- Your objective
Return every one of the rows below word for word, in the same order, with nothing added or changed.

- Exercise data

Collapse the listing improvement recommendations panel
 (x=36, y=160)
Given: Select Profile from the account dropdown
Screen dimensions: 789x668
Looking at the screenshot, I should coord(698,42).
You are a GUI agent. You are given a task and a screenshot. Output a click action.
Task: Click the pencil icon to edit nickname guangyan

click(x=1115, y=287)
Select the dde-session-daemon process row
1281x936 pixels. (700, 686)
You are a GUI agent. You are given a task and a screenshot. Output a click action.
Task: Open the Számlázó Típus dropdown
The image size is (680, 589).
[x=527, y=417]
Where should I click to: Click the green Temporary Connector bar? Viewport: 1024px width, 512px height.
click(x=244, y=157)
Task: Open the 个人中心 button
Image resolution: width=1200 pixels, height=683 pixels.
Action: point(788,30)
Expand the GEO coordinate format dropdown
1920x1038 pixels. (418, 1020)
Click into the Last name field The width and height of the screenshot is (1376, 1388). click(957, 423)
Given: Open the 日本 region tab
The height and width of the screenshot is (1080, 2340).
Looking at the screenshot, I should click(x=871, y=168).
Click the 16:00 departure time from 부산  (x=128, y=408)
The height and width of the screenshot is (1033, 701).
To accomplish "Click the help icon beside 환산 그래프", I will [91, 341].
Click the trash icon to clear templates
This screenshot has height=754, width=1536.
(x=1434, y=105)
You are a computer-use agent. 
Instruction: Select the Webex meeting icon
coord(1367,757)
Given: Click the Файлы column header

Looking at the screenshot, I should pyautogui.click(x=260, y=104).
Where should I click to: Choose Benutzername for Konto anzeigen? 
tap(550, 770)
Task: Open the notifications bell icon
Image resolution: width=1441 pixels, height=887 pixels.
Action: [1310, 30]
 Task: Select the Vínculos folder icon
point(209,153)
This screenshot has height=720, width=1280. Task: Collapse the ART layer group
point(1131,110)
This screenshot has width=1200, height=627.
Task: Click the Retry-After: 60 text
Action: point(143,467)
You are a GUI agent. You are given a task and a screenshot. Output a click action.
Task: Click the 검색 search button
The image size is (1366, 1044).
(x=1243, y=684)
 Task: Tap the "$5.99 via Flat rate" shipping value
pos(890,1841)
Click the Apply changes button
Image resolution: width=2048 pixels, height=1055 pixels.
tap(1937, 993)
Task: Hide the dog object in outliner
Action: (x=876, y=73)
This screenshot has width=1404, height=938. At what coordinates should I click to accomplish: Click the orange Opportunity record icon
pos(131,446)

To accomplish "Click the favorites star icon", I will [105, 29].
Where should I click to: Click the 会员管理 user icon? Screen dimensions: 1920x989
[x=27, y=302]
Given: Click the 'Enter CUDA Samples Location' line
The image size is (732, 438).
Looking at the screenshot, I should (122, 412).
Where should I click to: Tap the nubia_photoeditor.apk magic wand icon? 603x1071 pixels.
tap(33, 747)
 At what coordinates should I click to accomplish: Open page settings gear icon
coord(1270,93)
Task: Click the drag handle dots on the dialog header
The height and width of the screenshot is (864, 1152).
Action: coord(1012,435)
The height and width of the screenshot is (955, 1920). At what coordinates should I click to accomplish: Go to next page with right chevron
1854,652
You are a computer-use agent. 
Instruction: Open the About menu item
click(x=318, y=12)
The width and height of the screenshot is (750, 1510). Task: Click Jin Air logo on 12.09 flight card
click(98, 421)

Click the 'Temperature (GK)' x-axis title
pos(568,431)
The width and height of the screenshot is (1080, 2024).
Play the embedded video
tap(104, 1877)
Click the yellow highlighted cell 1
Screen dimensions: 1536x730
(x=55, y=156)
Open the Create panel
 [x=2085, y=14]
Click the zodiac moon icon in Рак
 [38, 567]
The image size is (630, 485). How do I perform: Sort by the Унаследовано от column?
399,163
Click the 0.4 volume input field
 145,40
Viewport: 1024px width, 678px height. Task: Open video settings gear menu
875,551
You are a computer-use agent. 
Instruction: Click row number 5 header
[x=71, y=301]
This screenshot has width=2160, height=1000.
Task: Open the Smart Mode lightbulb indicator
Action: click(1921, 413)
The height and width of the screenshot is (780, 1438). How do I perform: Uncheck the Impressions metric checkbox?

- Solution to this problem
Collapse the listing improvement recommendations panel
 (x=36, y=160)
Given: Select Profile from the account dropdown
Screen dimensions: 789x668
Looking at the screenshot, I should coord(698,42).
You are a GUI agent. You are given a task and a screenshot. Output a click action.
Task: Click the pencil icon to edit nickname guangyan

click(x=1115, y=287)
Select the dde-session-daemon process row
1281x936 pixels. (700, 686)
You are a GUI agent. You are given a task and a screenshot. Output a click action.
Task: Open the Számlázó Típus dropdown
The image size is (680, 589).
[x=527, y=417]
Where should I click to: Click the green Temporary Connector bar? Viewport: 1024px width, 512px height.
click(x=244, y=157)
Task: Open the 个人中心 button
Image resolution: width=1200 pixels, height=683 pixels.
Action: point(788,30)
Expand the GEO coordinate format dropdown
1920x1038 pixels. (418, 1020)
Click into the Last name field The width and height of the screenshot is (1376, 1388). click(957, 423)
Given: Open the 日本 region tab
The height and width of the screenshot is (1080, 2340).
Looking at the screenshot, I should click(x=871, y=168).
Click the 16:00 departure time from 부산  (x=128, y=408)
The height and width of the screenshot is (1033, 701).
To accomplish "Click the help icon beside 환산 그래프", I will [91, 341].
Click the trash icon to clear templates
This screenshot has height=754, width=1536.
(x=1434, y=105)
You are a computer-use agent. 
Instruction: Select the Webex meeting icon
coord(1367,757)
Given: Click the Файлы column header

Looking at the screenshot, I should pyautogui.click(x=260, y=104).
Where should I click to: Choose Benutzername for Konto anzeigen? 
tap(550, 770)
Task: Open the notifications bell icon
Image resolution: width=1441 pixels, height=887 pixels.
Action: [1310, 30]
 Task: Select the Vínculos folder icon
point(209,153)
This screenshot has height=720, width=1280. Task: Collapse the ART layer group
point(1131,110)
This screenshot has width=1200, height=627.
Task: Click the Retry-After: 60 text
Action: point(143,467)
You are a GUI agent. You are given a task and a screenshot. Output a click action.
Task: Click the 검색 search button
The image size is (1366, 1044).
(x=1243, y=684)
 Task: Tap the "$5.99 via Flat rate" shipping value
pos(890,1841)
Click the Apply changes button
Image resolution: width=2048 pixels, height=1055 pixels.
tap(1937, 993)
Task: Hide the dog object in outliner
Action: (x=876, y=73)
This screenshot has width=1404, height=938. At what coordinates should I click to accomplish: Click the orange Opportunity record icon
pos(131,446)

To accomplish "Click the favorites star icon", I will [105, 29].
Where should I click to: Click the 会员管理 user icon? Screen dimensions: 1920x989
[x=27, y=302]
Given: Click the 'Enter CUDA Samples Location' line
The image size is (732, 438).
Looking at the screenshot, I should (122, 412).
Where should I click to: Tap the nubia_photoeditor.apk magic wand icon? 603x1071 pixels.
tap(33, 747)
 At what coordinates should I click to accomplish: Open page settings gear icon
coord(1270,93)
Task: Click the drag handle dots on the dialog header
The height and width of the screenshot is (864, 1152).
Action: coord(1012,435)
The height and width of the screenshot is (955, 1920). At what coordinates should I click to accomplish: Go to next page with right chevron
1854,652
You are a computer-use agent. 
Instruction: Open the About menu item
click(x=318, y=12)
The width and height of the screenshot is (750, 1510). Task: Click Jin Air logo on 12.09 flight card
click(98, 421)

Click the 'Temperature (GK)' x-axis title
pos(568,431)
The width and height of the screenshot is (1080, 2024).
Play the embedded video
tap(104, 1877)
Click the yellow highlighted cell 1
Screen dimensions: 1536x730
(x=55, y=156)
Open the Create panel
 [x=2085, y=14]
Click the zodiac moon icon in Рак
 [38, 567]
The image size is (630, 485). How do I perform: Sort by the Унаследовано от column?
399,163
Click the 0.4 volume input field
 145,40
Viewport: 1024px width, 678px height. Task: Open video settings gear menu
875,551
You are a computer-use agent. 
Instruction: Click row number 5 header
[x=71, y=301]
This screenshot has width=2160, height=1000.
Task: Open the Smart Mode lightbulb indicator
Action: click(1921, 413)
The height and width of the screenshot is (780, 1438). How do I perform: Uncheck the Impressions metric checkbox?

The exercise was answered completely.